▶ **Instructions**:
a - From the text below on the cholesterol-removal project, list every party the team held discussions with or asked for input.
b - According to the text below on the cholesterol-removal project, why did the team choose the GalU gene?

▶ **Document excerpt**:
# # # # #

We reviewed the literature and found that EPS can adsorb cholesterol. At the same time, we had discussions with two other IGEM teams, and we found that they were also trying to use EPS, so our three teams held an online discussion.
Source: https://onlinelibrary.wiley.com/doi/pdf/10.1111/j.1348-0421.2010.00219.x
We found that the strain's EPS production capacity and cholesterol removal rate were significantly correlated. Generally speaking, strains that produce large amounts of EPS can remove more cholesterol from the culture medium than strains that produce low EPS, and the GalU gene can enhance EPS production, so we decided to use the GalU gene.

6. T7 promoter



We had an online discussion with the teacher. After discussion, we decided to put the transporter under t7 and the others under the transporter, so that cholesterol can be transported into the bacteria immediately, with faster transport speed and higher efficiency.

7. Overall genetic circuit

Our overall genetic circuit is as follows:

practical application
At the beginning of the project, we wanted the powder to enter the body for action. In addition to reviewing the information, we also asked Lawyer Cai for his opinion.
We have two methods to achieve in vitro effects. The first method is to produce powder and add it to the food for patients to eat; the other is to send the powder to food processing plants for production and processing to produce semi-finished products or The finished food is given to patients.
Because this product is intended for use by cholesterol patients, we conducted interviews with cholesterol patients to understand their preferences and opinions. Most patients prefer the second method, which they believe is more convenient and safer.

# # # # #

▶ **The data**:
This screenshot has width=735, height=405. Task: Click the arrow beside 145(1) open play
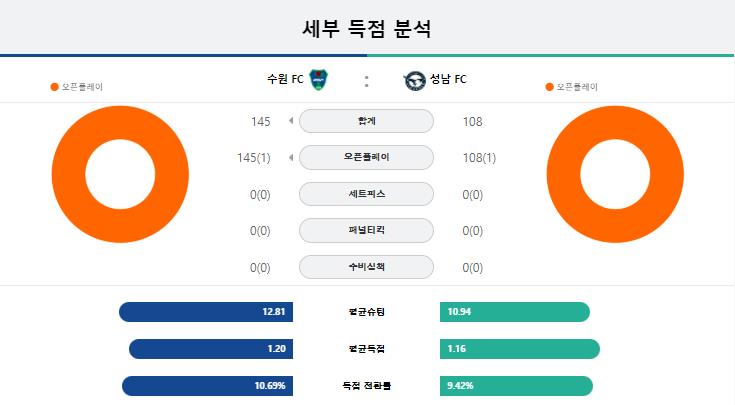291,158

# # # # #

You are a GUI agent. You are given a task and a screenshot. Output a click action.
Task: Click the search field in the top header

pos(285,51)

# # # # #

▶ **Results**:
a -
- Two other iGEM teams
- The teacher
- Lawyer Cai
- Cholesterol patients

b - The team found that a strain's EPS production was significantly correlated with its cholesterol removal rate, and that strains producing more EPS generally removed more cholesterol than low-EPS strains. The GalU gene can enhance EPS production, so the team chose it.